Dit was het nieuws (/nl/; Dutch for "This was the news") is a Dutch television panel show, produced by AVROTROS and broadcast on NPO 1, wherein two teams give a satirical account of the previous week's news. The program has the form of a game show in which two teams, each with a team leader and weekly guest, compete against each other. The scoring is not serious; after the first round, for instance, the score is always 4-4.

==History==
Dit was het nieuws is based on the BBC television program Have I Got News for You. On 28 June 1996, the first episode of Dit was het nieuws was aired by broadcasting station TROS on the Nederland 2 channel. The team leaders were Thomas Acda and Raoul Heertje, and the show was hosted by Harm Edens.
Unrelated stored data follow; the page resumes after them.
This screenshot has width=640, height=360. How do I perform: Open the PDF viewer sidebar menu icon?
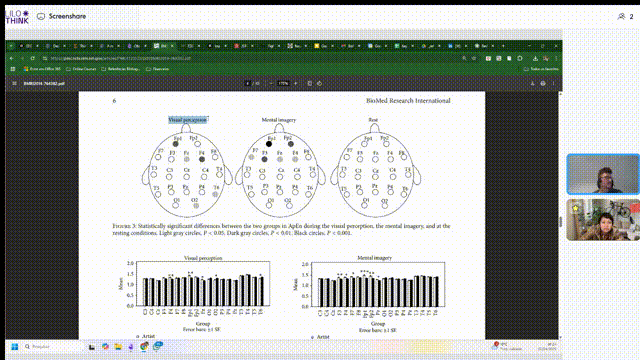pos(14,83)
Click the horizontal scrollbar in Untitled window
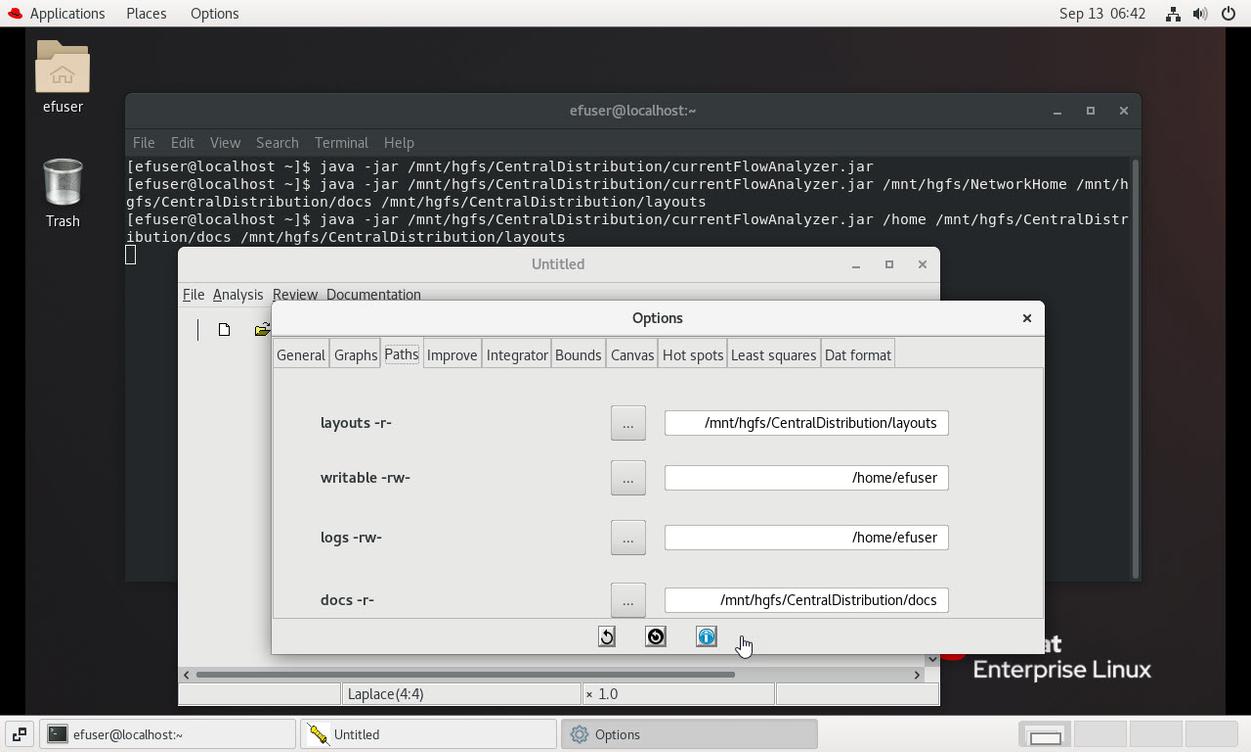The width and height of the screenshot is (1251, 752). click(465, 675)
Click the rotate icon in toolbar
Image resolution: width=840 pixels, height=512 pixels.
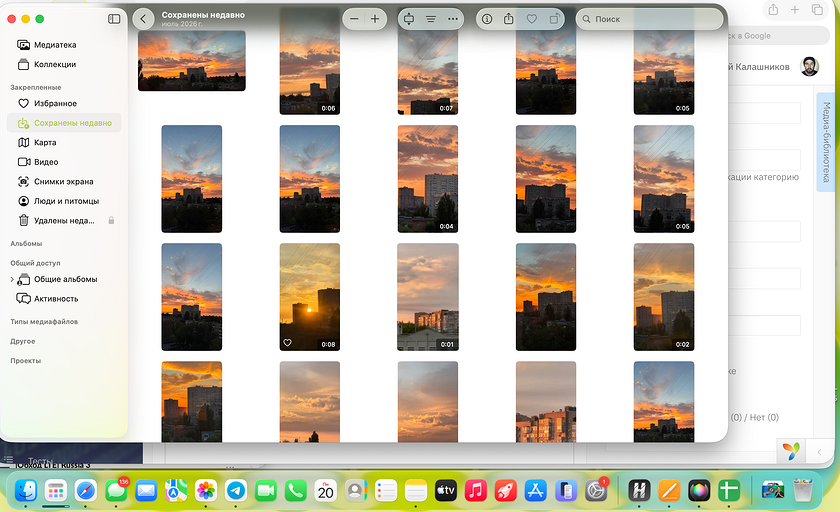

Initially, the program garnered the same bleak impression that many failed attempts of satirical television in the Netherlands had given in the past. However, thanks to the members' council of TROS, the program had the chance to become a successful variation of the British show.

The core of the show's cast remained the same until the sixth season (2000), when Thomas Acda left the show in order to pursue a singing career with Paul de Munnik (Acda en De Munnik). The seventh season was a special season about the European Football Championship, and comedian Peter Heerschop replaced Acda as one of the permanent team leaders. For the next season, comedian Marc-Marie Huijbregts replaced Peter Heerschop as team leader. Huijbregts' successor was young comedian Jan Jaap van der Wal, who served as team captain for a decade.

Even though the show had been increasing in ratings and was becoming more popular, TROS decided to discontinue the program in 2009. While other public networks had expressed interest in the program, the network manager of Nederland 1, Marcel Peek, believed that the program should end. He thought that the guests were not always good enough and that too few episodes were made per year. On 19 December, after thirteen years and over 150 episodes, the last episode aired. In December 2009, RTL Boulevard announced that commercial broadcaster RTL was interested in the program, and there were talks about the continuation of the show by RTL. On 5 June 2010 eventually, RTL broadcast a single test episode that was dedicated to the Dutch general election. As a result of its success, RTL started broadcasting new episodes as of 20 May 2011. Since Van der Wal was busy working on other shows, Thomas Acda resumed his role as a team captain. In 2014, Raoul Heertje and Thomas Acda decided to leave Dit was het nieuws. They were replaced by comedians Martijn Koning and Daniël Arends.

In 2017, the show returned to the AVROTROS, broadcast on NPO 1, with team captains Jan Jaap van der Wal and Peter Pannekoek.